◆ Exercise aim
Taking the line that contains "The height and width of the screenshot is (810, 1316)." as the starting point, give again exactly every line up to and including the last line of the records below.

◆ Provided entries
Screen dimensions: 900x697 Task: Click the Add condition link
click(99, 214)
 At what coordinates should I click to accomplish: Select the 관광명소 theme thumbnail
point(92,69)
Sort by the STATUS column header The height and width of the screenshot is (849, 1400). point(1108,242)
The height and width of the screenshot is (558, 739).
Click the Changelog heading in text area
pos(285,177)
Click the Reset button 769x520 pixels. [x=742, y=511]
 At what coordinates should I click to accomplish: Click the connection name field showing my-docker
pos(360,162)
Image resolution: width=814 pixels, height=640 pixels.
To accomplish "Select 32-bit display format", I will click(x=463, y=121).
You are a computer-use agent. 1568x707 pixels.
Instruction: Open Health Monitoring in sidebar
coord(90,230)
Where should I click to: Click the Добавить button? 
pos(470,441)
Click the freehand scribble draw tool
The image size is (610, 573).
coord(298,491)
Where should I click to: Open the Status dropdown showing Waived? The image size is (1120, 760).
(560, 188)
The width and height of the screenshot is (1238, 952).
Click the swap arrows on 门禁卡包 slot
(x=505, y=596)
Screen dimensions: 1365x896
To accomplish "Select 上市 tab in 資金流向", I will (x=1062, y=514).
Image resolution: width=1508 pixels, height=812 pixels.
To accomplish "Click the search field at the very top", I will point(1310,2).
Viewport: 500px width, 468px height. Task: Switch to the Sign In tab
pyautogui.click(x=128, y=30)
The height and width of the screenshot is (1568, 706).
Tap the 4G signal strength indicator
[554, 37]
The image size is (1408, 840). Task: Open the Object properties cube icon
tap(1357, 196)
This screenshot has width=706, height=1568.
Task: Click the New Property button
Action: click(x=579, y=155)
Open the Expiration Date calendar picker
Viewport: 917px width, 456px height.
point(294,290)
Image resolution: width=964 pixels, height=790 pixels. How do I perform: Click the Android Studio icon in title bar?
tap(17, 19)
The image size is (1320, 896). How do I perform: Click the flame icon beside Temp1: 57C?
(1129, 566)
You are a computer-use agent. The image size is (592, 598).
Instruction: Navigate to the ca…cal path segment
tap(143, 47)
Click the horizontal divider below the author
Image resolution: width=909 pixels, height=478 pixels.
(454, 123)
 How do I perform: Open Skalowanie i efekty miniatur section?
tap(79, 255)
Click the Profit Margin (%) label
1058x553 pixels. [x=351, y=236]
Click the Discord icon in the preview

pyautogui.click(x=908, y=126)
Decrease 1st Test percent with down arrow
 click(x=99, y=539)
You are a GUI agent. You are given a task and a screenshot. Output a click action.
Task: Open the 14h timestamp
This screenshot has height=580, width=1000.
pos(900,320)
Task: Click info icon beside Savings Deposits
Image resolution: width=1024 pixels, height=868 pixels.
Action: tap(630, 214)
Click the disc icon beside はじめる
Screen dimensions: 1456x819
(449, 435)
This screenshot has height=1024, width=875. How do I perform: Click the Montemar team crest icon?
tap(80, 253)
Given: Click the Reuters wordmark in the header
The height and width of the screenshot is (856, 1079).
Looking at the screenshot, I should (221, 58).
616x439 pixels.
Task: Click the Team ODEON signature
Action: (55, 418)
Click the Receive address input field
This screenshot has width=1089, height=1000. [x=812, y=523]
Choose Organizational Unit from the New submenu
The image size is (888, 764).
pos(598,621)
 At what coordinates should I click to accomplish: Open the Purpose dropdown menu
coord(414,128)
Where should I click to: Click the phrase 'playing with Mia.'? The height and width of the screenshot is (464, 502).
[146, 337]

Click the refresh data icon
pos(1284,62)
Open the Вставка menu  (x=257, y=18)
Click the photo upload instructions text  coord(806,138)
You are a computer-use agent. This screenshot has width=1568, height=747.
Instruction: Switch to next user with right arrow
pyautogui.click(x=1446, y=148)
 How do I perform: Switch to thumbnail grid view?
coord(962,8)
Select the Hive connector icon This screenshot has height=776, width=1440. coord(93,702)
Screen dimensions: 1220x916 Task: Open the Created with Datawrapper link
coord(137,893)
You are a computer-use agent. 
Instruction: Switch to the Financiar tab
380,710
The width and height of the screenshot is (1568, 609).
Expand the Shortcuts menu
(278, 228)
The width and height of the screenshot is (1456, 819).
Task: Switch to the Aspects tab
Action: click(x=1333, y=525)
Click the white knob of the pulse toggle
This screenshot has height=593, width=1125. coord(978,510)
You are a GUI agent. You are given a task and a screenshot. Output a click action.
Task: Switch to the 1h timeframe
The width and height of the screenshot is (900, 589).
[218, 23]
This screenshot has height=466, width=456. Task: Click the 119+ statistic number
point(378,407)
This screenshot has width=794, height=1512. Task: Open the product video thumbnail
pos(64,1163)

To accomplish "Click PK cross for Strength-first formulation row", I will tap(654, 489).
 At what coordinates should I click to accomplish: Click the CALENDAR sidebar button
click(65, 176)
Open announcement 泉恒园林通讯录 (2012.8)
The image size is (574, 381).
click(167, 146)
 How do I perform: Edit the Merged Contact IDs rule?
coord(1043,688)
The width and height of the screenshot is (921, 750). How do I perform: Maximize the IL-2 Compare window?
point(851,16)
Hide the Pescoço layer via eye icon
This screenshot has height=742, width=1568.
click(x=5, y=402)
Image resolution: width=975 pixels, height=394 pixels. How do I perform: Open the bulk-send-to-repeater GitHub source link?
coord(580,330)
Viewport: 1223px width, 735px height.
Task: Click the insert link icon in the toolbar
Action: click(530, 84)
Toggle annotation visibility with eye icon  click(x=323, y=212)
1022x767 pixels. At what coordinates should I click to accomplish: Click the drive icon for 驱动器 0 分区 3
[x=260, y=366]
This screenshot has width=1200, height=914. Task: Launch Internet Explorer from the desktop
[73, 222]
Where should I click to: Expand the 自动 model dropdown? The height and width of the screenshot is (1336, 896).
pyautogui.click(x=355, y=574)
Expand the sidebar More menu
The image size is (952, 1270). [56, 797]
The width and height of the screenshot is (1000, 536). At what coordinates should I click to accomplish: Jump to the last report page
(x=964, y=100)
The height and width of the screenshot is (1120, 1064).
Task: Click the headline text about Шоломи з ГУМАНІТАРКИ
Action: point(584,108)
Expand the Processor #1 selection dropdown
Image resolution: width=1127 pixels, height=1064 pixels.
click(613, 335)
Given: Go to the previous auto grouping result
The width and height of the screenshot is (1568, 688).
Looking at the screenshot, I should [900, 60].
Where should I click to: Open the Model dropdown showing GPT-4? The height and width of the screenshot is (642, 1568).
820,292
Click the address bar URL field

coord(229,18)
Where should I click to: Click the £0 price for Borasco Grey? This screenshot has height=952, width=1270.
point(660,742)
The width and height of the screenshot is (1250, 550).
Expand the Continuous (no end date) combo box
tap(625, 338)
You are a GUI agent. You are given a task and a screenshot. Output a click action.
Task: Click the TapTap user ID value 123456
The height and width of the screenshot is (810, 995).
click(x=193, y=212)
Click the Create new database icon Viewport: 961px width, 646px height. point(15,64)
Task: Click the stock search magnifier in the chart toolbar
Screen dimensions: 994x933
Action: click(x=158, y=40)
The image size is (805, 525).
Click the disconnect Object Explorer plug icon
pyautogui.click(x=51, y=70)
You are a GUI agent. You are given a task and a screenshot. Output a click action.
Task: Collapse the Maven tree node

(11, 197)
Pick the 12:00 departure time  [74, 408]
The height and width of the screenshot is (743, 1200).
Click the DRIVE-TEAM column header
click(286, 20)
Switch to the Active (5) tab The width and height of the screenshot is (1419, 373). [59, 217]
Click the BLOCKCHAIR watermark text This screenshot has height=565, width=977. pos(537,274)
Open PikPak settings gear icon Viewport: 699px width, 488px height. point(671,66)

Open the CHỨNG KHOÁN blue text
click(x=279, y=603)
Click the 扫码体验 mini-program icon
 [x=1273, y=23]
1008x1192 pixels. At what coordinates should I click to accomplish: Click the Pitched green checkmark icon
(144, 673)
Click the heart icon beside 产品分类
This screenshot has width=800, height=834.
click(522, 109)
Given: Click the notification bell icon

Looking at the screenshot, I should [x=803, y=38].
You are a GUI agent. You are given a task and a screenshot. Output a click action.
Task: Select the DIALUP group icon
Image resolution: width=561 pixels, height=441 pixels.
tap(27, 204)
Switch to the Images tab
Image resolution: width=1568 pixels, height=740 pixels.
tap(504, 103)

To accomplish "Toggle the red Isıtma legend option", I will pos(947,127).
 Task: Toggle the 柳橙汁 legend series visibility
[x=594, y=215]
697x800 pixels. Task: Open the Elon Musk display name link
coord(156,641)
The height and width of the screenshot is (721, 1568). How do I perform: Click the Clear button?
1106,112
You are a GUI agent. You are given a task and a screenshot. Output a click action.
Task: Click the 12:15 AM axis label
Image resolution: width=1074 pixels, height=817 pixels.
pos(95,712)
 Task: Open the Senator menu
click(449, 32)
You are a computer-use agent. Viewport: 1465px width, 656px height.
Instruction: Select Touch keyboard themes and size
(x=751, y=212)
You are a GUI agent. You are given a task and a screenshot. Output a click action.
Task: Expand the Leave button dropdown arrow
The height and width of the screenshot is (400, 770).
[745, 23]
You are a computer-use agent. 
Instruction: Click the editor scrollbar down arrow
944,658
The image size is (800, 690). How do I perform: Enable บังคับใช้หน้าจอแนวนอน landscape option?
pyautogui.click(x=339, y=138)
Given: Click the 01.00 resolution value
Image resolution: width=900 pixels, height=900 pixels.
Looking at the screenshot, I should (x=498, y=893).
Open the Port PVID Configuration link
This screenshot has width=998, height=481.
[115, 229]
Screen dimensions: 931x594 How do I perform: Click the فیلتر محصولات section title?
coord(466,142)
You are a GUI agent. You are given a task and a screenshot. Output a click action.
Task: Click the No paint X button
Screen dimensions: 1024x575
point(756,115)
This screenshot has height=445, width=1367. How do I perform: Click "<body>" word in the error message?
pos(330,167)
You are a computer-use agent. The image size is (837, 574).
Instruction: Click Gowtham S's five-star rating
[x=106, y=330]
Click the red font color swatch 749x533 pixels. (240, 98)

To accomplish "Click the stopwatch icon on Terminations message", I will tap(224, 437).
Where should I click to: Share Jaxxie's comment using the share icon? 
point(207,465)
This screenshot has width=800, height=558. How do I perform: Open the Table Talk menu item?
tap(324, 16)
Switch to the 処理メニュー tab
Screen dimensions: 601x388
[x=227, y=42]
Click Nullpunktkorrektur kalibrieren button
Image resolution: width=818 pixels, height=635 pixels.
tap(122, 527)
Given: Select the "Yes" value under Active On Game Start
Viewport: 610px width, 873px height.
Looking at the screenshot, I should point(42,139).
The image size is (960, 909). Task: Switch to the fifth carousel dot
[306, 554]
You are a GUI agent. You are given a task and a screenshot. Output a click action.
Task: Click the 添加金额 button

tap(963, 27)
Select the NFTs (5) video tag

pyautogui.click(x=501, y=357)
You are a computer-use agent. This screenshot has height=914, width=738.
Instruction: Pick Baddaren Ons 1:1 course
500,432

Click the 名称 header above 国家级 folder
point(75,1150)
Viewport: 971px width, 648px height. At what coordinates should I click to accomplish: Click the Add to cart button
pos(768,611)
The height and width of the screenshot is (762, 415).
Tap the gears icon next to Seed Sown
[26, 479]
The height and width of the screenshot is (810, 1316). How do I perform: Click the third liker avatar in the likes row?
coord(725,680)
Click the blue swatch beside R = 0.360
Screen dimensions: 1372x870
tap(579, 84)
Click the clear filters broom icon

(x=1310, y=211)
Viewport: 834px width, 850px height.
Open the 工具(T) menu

◆ Written solution
The height and width of the screenshot is (810, 1316). How do I perform: Click the third liker avatar in the likes row?
coord(725,680)
Click the blue swatch beside R = 0.360
Screen dimensions: 1372x870
tap(579, 84)
Click the clear filters broom icon

(x=1310, y=211)
Viewport: 834px width, 850px height.
Open the 工具(T) menu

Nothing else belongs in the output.